AU CANADA L’AVORTEMENT N’EST PLUS UN CRIME

AU CANADA L’AVORTEMENT N’EST PLUS UN CRIME

Christine Lemaire Bonnes Nouv’Ailes

Le 28 janvier dernier, la Cour suprême du Canada a statué que les dispositions du Code criminel qui limitent l’accès à l’avortement sont contraires à la charte des droits, donc inconstitutionnelles.

« Forcer une femme, sous la menace d’une sanction criminelle, à mener un foetus à terme à moins qu’elle satisfasse à des critères sans rapport avec ses propres priorités et aspirations, est une ingérence grave à l’égard de son corps et donc une violation de la sécurité de la personne*, écrit le juge en chef Brian Dickson au nom des cinq juges majoritaires.

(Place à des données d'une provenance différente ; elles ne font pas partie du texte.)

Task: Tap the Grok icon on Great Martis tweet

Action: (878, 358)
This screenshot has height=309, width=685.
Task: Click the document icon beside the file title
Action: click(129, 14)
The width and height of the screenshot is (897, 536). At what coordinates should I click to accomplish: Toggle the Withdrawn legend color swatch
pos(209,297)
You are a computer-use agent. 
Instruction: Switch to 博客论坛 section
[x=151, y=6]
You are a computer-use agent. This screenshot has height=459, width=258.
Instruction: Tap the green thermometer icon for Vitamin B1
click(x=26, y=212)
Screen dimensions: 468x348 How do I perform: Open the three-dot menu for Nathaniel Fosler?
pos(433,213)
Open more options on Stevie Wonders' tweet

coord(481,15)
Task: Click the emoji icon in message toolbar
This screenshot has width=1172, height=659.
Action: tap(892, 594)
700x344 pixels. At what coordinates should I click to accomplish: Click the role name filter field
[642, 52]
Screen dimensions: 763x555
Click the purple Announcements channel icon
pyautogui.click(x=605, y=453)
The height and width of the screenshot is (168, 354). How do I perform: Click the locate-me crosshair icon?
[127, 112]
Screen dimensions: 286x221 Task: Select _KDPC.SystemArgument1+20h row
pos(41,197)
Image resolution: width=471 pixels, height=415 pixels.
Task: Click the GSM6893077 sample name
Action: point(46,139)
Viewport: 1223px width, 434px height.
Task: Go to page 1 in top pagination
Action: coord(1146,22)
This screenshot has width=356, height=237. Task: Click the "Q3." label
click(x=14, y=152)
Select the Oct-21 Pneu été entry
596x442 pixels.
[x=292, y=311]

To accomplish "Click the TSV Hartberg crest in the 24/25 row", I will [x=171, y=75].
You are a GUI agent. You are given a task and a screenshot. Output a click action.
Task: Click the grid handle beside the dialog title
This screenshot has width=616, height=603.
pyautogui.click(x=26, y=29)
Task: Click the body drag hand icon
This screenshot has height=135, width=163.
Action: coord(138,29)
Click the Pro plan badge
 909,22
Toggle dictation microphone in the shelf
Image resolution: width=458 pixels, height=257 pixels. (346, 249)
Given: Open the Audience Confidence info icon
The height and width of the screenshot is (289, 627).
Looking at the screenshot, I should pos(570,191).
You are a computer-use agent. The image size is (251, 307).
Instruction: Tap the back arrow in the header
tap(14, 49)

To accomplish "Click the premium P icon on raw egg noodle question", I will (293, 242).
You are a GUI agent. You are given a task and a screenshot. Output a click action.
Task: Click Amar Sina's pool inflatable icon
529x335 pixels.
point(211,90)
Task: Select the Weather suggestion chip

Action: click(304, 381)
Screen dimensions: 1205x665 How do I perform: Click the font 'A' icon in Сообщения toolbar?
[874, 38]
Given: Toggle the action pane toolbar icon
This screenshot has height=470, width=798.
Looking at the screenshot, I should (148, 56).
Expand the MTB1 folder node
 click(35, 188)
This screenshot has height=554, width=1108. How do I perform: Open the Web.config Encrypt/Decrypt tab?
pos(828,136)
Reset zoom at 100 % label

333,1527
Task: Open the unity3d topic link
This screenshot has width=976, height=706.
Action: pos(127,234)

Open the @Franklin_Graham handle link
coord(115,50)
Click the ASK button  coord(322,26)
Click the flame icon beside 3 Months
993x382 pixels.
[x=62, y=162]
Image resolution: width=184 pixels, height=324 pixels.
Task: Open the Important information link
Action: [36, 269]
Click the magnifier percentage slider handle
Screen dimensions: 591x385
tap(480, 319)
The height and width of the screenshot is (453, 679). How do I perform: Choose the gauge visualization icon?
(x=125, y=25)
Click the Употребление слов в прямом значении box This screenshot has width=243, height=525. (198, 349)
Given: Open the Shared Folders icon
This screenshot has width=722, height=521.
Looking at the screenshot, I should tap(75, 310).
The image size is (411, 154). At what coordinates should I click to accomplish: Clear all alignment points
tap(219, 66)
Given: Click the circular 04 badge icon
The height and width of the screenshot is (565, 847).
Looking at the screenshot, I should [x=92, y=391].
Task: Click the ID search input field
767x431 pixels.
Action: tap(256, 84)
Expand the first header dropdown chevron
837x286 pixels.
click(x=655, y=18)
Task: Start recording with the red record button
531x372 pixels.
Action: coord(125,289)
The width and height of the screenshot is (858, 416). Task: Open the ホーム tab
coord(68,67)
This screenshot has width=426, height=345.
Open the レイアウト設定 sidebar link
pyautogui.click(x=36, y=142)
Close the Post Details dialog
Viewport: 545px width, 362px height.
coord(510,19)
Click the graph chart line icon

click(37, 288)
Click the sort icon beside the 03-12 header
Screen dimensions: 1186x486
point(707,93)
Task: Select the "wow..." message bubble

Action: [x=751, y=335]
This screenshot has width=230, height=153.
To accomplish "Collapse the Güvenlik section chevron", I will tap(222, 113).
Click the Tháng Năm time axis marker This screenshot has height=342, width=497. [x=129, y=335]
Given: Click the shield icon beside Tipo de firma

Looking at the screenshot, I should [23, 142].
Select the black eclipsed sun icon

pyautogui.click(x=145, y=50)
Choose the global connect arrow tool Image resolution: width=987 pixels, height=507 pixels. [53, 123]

« Non seulement en privant les femmes du pouvoir de décision, on les menace physiquement, en outre, l’incertitude qui plane quant à savoir si l’avortement sera accordé inflige une tension émotionnelle. L’article 251 du Code criminel porte clairement atteinte à l’intégrité corporelle, tant physique qu’émotionnelle d’une femme », soutient le juge Dickson. Il en conclut que les dispositions de cet article qui obligent une femme à obtenir la permission d’un comité thérapeutique avant d’avoir accès à un avortement sont contraires aux garanties de l’article 7 de la Charte des droits et donc inconstitutionnelles.1

Plusieurs organismes féministes ont célébré l’événement avec la Fédération du Québec pour le planning des naissances à laquelle L’autre Parole fit parvenir le télégramme suivant :

« Grande victoire pour les femmes ; on reconnaît enfin notre fierté de conscience.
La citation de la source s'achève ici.